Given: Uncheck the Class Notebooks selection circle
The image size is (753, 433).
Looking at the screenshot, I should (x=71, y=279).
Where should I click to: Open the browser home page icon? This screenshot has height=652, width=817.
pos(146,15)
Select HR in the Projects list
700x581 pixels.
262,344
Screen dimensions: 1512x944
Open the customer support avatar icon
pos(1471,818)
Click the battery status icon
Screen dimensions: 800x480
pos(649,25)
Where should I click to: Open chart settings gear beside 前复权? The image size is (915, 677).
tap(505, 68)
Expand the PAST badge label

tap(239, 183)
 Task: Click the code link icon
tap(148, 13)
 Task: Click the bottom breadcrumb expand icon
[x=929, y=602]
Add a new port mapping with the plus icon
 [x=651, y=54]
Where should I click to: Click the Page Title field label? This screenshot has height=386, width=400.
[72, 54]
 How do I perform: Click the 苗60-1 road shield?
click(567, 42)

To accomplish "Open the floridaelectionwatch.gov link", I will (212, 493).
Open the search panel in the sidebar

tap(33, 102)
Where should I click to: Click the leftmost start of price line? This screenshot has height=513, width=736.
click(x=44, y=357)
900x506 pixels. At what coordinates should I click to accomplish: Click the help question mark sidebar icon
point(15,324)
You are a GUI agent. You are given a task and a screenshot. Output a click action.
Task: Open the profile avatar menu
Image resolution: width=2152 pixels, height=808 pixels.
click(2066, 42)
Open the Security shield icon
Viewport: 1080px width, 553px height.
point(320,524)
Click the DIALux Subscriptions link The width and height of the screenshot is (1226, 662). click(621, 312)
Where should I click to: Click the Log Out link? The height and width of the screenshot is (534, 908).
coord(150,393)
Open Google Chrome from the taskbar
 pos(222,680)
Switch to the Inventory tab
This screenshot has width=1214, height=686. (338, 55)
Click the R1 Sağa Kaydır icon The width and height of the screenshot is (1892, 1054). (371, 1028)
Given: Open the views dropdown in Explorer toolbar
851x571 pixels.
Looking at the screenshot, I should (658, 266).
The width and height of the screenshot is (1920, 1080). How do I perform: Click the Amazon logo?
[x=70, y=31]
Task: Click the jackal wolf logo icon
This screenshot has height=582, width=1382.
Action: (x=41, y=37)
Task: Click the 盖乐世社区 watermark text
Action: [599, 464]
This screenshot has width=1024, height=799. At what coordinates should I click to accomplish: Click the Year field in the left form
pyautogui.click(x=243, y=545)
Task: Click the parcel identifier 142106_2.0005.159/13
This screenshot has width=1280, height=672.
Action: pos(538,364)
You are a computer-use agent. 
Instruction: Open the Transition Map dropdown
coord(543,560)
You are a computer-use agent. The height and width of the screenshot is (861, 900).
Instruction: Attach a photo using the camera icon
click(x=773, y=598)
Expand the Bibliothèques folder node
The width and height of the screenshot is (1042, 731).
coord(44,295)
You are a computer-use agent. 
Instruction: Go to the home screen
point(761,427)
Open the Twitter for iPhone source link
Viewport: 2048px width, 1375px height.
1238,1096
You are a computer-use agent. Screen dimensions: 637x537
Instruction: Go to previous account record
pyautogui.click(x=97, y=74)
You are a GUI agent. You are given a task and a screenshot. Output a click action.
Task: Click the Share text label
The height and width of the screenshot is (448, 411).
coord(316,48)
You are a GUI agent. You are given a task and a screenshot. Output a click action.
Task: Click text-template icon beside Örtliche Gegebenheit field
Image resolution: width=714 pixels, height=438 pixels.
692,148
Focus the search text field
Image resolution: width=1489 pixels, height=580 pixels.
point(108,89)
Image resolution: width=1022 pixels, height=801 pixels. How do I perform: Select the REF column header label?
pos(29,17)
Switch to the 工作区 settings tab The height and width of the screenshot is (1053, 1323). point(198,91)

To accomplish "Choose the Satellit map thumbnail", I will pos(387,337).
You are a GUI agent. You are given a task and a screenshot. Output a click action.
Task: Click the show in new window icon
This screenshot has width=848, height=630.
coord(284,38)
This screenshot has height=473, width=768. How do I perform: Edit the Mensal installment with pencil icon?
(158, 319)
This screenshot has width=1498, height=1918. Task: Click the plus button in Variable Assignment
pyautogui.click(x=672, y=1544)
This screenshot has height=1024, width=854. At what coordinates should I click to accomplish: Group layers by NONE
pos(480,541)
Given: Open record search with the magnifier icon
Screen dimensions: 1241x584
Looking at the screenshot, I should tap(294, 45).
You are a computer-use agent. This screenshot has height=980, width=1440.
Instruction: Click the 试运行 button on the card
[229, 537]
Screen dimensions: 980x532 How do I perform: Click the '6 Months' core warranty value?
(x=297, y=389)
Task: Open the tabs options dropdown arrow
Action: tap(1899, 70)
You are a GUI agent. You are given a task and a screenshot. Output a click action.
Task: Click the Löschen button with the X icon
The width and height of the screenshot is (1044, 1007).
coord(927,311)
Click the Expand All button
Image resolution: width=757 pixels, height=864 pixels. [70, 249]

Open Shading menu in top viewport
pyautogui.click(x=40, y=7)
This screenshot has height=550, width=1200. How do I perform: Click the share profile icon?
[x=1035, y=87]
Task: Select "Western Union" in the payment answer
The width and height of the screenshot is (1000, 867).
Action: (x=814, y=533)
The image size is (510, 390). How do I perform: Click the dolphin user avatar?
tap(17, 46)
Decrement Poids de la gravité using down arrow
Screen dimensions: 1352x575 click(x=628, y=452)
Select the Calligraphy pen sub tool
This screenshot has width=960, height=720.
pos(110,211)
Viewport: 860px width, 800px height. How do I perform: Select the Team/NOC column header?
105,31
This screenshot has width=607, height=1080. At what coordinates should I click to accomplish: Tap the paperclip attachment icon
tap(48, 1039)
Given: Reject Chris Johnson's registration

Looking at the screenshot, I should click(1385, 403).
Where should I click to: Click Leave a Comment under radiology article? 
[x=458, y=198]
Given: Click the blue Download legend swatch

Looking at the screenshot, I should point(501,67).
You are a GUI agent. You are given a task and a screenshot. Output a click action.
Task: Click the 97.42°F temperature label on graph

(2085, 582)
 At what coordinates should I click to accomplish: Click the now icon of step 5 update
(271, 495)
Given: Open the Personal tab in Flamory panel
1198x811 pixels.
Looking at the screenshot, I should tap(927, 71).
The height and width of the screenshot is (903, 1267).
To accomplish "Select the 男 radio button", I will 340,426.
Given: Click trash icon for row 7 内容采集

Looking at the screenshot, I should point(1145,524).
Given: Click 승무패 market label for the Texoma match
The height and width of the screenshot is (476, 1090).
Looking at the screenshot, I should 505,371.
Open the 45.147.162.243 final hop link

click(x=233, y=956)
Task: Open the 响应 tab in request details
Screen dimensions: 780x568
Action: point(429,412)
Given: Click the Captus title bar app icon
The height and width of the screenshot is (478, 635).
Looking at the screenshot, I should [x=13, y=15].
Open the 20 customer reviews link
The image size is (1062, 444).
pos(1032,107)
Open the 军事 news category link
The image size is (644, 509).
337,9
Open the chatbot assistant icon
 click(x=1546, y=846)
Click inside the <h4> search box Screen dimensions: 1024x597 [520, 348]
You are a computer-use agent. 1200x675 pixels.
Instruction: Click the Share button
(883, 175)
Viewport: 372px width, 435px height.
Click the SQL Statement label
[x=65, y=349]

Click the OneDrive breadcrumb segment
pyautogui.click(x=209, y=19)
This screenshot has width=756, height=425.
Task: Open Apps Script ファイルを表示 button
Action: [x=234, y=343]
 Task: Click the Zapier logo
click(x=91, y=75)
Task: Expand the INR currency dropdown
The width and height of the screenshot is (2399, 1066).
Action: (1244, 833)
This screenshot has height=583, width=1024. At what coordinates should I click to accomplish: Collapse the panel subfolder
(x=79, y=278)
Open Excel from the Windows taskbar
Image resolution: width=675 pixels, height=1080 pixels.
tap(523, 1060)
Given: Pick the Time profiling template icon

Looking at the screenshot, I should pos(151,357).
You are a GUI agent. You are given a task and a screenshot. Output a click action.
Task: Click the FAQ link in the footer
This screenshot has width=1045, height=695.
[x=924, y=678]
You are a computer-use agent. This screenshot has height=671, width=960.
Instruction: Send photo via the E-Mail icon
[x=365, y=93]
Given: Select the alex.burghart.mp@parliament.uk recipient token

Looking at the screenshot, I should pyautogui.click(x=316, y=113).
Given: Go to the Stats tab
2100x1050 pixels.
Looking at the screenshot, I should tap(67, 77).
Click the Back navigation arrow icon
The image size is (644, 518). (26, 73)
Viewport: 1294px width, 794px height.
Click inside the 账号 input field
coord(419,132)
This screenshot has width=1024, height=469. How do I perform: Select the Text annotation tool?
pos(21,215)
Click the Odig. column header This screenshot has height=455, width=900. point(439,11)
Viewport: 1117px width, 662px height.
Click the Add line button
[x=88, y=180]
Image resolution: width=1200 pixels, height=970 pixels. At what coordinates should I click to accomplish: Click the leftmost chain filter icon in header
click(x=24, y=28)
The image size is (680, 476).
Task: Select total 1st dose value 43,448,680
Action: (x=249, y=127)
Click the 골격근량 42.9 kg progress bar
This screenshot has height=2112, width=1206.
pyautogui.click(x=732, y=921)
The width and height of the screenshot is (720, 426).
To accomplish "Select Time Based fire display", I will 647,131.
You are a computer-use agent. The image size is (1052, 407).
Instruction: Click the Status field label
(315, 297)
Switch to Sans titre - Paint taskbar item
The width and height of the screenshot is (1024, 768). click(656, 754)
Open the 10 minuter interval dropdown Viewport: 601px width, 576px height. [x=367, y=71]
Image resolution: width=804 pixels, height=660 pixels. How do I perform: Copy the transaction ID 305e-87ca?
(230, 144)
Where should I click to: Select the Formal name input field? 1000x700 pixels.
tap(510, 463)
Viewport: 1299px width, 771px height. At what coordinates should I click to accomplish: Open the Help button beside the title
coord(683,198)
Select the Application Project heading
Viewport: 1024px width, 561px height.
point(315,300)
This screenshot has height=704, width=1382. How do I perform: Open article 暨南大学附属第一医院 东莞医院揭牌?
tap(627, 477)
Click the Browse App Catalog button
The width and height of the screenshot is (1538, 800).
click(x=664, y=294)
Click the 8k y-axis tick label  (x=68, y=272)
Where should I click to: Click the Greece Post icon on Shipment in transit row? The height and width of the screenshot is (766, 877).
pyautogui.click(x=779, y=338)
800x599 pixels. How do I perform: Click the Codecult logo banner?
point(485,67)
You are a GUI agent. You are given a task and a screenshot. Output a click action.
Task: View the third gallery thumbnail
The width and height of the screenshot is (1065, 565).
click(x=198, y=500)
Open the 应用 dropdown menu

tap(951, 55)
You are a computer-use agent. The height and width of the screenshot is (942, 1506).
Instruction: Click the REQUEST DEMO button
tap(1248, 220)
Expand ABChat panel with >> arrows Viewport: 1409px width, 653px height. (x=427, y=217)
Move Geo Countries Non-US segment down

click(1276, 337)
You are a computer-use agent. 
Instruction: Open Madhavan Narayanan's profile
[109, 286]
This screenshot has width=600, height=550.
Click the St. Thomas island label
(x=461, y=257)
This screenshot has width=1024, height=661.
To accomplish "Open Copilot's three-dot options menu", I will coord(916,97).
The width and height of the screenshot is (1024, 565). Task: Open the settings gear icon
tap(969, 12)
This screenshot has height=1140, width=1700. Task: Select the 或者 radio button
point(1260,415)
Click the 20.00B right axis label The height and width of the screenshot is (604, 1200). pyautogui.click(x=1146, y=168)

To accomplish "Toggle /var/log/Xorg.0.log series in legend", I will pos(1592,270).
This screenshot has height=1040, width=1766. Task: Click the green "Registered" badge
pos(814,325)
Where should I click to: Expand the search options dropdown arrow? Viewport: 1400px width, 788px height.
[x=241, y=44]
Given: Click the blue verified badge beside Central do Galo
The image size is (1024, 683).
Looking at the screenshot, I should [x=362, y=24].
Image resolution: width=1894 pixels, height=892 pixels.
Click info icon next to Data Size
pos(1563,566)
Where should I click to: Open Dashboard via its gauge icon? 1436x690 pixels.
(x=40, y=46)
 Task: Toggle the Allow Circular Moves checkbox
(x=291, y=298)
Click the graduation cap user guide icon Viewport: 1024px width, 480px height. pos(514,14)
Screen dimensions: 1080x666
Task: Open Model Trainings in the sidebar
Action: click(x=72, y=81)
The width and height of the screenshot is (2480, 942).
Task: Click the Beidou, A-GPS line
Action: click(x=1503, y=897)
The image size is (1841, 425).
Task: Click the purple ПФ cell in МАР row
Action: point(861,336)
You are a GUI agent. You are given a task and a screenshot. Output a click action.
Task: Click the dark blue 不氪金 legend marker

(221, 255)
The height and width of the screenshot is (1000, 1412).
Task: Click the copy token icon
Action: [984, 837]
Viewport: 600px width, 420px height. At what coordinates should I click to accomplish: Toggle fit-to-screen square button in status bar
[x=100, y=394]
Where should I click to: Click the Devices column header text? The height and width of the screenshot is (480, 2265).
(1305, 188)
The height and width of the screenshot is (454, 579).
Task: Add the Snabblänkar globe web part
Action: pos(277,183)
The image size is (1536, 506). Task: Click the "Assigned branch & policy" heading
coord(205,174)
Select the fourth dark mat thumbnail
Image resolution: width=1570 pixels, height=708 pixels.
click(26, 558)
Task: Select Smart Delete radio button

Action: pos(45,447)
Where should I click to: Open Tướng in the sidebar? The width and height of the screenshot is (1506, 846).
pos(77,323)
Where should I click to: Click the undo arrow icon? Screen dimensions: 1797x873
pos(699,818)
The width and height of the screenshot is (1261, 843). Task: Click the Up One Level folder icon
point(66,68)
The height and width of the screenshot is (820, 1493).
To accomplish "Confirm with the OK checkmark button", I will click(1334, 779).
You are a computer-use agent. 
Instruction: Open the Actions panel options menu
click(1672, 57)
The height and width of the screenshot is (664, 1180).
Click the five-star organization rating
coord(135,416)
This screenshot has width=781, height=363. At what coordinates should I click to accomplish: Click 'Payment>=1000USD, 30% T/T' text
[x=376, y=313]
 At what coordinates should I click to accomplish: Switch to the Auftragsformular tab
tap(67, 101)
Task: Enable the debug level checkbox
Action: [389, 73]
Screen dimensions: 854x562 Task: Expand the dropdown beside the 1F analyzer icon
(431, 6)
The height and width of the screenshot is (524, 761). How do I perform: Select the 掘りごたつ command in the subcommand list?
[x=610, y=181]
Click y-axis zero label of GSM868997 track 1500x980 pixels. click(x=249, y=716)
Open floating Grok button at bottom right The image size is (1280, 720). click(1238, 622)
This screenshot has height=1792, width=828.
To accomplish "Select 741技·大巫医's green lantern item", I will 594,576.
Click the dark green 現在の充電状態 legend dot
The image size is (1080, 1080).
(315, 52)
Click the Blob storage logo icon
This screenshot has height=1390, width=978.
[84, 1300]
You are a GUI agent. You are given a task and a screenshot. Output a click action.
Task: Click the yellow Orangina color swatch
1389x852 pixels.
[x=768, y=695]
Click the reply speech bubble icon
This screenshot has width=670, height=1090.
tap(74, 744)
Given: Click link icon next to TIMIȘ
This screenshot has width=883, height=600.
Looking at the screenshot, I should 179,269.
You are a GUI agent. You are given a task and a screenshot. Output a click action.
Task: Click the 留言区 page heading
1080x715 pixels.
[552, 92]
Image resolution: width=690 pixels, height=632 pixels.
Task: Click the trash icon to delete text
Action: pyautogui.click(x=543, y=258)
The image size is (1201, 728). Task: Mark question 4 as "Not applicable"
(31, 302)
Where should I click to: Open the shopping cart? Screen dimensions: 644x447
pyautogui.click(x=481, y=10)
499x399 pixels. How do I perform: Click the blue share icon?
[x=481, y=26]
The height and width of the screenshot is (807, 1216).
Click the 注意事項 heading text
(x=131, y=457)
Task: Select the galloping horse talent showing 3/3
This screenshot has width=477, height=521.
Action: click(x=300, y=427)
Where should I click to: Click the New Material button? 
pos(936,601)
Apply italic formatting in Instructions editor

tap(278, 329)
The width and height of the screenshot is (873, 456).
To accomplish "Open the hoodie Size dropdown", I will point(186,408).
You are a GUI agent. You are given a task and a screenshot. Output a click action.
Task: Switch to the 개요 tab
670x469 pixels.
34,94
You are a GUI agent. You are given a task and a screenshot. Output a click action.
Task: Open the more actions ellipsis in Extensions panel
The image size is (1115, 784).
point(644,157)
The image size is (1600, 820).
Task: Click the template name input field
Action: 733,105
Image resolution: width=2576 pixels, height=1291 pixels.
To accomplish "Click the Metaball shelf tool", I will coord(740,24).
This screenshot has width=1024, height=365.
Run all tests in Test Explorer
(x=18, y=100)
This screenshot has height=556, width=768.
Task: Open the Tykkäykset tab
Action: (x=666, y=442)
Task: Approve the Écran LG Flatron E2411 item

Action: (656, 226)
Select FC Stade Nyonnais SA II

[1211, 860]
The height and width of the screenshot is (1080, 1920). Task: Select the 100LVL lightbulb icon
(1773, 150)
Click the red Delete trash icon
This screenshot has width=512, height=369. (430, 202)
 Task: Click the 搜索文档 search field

● WHAT THE TASK ASKS
Take the lines from the start of the records through the line holding "Given: Open the views", both included, and please print them exactly, with nothing else.

● FINISHED TASK
Given: Uncheck the Class Notebooks selection circle
The image size is (753, 433).
Looking at the screenshot, I should (x=71, y=279).
Where should I click to: Open the browser home page icon? This screenshot has height=652, width=817.
pos(146,15)
Select HR in the Projects list
700x581 pixels.
262,344
Screen dimensions: 1512x944
Open the customer support avatar icon
pos(1471,818)
Click the battery status icon
Screen dimensions: 800x480
pos(649,25)
Where should I click to: Open chart settings gear beside 前复权? The image size is (915, 677).
tap(505, 68)
Expand the PAST badge label

tap(239, 183)
 Task: Click the code link icon
tap(148, 13)
 Task: Click the bottom breadcrumb expand icon
[x=929, y=602]
Add a new port mapping with the plus icon
 [x=651, y=54]
Where should I click to: Click the Page Title field label? This screenshot has height=386, width=400.
[72, 54]
 How do I perform: Click the 苗60-1 road shield?
click(567, 42)

To accomplish "Open the floridaelectionwatch.gov link", I will (212, 493).
Open the search panel in the sidebar

tap(33, 102)
Where should I click to: Click the leftmost start of price line? This screenshot has height=513, width=736.
click(x=44, y=357)
900x506 pixels. At what coordinates should I click to accomplish: Click the help question mark sidebar icon
point(15,324)
You are a GUI agent. You are given a task and a screenshot. Output a click action.
Task: Open the profile avatar menu
Image resolution: width=2152 pixels, height=808 pixels.
click(2066, 42)
Open the Security shield icon
Viewport: 1080px width, 553px height.
point(320,524)
Click the DIALux Subscriptions link The width and height of the screenshot is (1226, 662). click(621, 312)
Where should I click to: Click the Log Out link? The height and width of the screenshot is (534, 908).
coord(150,393)
Open Google Chrome from the taskbar
 pos(222,680)
Switch to the Inventory tab
This screenshot has width=1214, height=686. (338, 55)
Click the R1 Sağa Kaydır icon The width and height of the screenshot is (1892, 1054). (371, 1028)
Given: Open the views dropdown in Explorer toolbar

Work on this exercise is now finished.